Problem description → Pick out every line of the items that contains the word "arrow", and copy each of those lines.

(Item-finding records)

□ □ □

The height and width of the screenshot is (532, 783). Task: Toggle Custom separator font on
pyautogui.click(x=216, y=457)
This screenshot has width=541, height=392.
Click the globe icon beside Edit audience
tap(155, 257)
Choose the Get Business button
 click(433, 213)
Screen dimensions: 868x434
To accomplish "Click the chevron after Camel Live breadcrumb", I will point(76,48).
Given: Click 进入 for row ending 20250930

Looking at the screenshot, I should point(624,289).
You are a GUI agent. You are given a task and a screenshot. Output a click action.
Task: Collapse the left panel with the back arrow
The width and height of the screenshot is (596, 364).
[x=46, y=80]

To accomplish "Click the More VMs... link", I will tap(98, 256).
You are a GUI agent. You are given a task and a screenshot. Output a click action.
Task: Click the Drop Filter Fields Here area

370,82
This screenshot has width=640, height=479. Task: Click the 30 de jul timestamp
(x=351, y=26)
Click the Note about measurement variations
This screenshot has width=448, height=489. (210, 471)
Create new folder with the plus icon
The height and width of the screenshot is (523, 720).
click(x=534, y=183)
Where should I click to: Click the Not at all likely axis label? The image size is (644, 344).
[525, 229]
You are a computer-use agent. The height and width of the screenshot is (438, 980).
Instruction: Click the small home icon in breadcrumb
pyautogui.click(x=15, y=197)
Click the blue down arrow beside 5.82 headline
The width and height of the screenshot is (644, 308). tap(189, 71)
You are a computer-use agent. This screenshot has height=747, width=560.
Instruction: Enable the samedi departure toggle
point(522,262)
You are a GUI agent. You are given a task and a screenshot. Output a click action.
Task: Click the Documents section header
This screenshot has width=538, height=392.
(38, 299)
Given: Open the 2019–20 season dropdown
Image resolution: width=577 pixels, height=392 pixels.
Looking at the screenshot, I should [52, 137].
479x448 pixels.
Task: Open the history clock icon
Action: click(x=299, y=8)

□ □ □

Response →
Task: Collapse the left panel with the back arrow
Click the blue down arrow beside 5.82 headline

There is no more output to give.